4

Let's say I have this string:

<div>john doe is nice guy btw 8240 E. Marblehead Way 92808  is also</div>

or this string:

<div>sky being blue? in the world is true? 024 Brea Mall  Brea, California 92821 jackfroast nipping on the firehead</div>

How would I go about extracting the address from one of these strings? This would involve some sort of Regex, right?

I've tried looking online for a solution using JavaScript or PHP, but to no avail. And no other post here on Stack Overflow (as far as I know) provides a solution that uses jQuery and/or Javascript and/or PHP. (The closest is Parse usable Street Address, City, State, Zip from a string, which DOESN'T have any code in the thread about extracting a postal code from a string.

Can somebody point me in the right direction? How would I go about accomplishing this in jQuery or JavaScript or PHP?

Community
  • 1
  • 1
  • 2
    That looks like a case for regular expressions. I still won't help you, because I question your motives. – Philipp Dec 30 '12 at 00:10
  • 3
    @Philipp What motives?!? –  Dec 30 '12 at 00:11
  • 1
    going to need a serious set of regex filters to validate addresses regardless of which language you do it in ...good luck...this won't be trivial! – charlietfl Dec 30 '12 at 00:12
  • 1
    @Philipp Wait what? I need to parse addresses for my reminder service! Here's the URL I'm developing it at! http://dumbsearch.com/now2.php When people enter reminders, I want to detect the address, so that when the date comes it will display the reminder and how many minutes it takes to get there, and a link to the Apple Maps. This is a web app for iPhone, but it also works on desktop. Try it! Most of my other questions were related to this! Like look at http://stackoverflow.com/questions/14014619/simplexml-not-returning-anything ! Inside the question, I'm asking my MapQuest API doesn't work. –  Dec 30 '12 at 00:32
  • 1
    @Philipp Why did you delete you comment? –  Dec 30 '12 at 00:51
  • if this is data people enter...is it not coming from an address field(s) in form?

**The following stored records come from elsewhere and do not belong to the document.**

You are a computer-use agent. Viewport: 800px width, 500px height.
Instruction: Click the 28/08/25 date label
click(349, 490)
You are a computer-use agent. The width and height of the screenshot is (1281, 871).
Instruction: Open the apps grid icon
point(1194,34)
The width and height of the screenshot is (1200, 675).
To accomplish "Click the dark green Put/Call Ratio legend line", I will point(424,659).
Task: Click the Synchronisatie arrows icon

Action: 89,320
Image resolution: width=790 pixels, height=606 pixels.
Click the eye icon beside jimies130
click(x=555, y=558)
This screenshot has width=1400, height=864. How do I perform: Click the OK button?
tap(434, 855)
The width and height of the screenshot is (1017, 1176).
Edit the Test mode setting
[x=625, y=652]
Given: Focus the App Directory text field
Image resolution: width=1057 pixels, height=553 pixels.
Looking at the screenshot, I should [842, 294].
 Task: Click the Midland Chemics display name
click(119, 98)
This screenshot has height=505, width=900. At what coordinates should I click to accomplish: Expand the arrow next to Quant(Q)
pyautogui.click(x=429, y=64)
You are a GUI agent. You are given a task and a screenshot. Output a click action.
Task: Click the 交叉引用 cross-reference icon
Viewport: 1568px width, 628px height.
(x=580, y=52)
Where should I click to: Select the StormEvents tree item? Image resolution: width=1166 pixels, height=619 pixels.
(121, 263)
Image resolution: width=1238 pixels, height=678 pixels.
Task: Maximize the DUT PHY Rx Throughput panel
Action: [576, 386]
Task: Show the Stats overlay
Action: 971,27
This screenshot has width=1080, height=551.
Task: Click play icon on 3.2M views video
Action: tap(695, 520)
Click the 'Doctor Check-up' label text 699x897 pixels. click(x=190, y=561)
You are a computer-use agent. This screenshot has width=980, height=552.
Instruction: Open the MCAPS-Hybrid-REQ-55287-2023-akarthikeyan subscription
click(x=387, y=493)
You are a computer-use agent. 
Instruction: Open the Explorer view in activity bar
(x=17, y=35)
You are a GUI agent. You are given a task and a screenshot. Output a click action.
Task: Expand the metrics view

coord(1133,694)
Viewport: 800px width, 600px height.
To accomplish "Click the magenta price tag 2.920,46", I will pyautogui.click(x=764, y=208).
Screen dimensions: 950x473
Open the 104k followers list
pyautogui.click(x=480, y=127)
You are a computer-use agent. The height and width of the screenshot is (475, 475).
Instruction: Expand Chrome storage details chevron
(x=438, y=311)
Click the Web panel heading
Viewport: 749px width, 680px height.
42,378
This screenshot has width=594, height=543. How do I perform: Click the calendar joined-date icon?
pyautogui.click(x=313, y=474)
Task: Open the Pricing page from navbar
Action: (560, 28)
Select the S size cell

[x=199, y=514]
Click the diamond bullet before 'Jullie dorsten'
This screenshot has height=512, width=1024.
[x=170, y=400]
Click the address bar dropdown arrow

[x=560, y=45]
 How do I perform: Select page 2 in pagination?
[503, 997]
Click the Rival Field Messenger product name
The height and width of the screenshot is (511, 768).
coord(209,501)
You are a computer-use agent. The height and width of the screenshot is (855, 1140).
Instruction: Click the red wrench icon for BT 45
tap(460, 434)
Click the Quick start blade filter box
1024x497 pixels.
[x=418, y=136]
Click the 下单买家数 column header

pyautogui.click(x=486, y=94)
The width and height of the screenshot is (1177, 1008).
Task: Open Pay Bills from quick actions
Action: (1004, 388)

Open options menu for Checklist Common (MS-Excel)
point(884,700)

And stored as address in DB? If so, wrap it in html element with a class in server code when you output it..and you have absolute data. regex methods are not simple, and would be prone to many formatting problems – charlietfl Dec 30 '12 at 19:16
  • @charlietfl Nope, I let the user enter the reminder information in the textarea. I would like to get the information entered, and if there is an address, to parse it. –  Dec 30 '12 at 22:54
  • Om, a reasonable explanation for the downvotes? –  Dec 31 '12 at 19:26

6 Answers6

23

Tried this on twelve different strings that were similar to yours and it worked just fine:

function str_to_address($context) { 

    $context_parts = array_reverse(explode(" ", $context)); 
    $zipKey = ""; 
    foreach($context_parts as $key=>$str) { 
        if(strlen($str)===5 && is_numeric($str)) { 
            $zipKey = $key;
            break; 
        }
    }

    $context_parts_cleaned = array_slice($context_parts, $zipKey); 
    $context_parts_normalized = array_reverse($context_parts_cleaned); 
    $houseNumberKey = ""; 
    foreach($context_parts_normalized as $key=>$str) { 
        if(strlen($str)>1 && strlen($str)<6 && is_numeric($str)) { 
            $houseNumberKey = $key;
            break; 
        }
    }

    $address_parts = array_slice($context_parts_normalized, $houseNumberKey);
    $string = implode(' ', $address_parts);
    return $string;
}

This assumes a house number of at least two digits, and no greater than six. This also assumes that the zip code isn't in the "expanded" form (e.g. 12345-6789). However this can be easily modified to fit that format (regex would be a good option here, something like (\d{5}-\d{4}).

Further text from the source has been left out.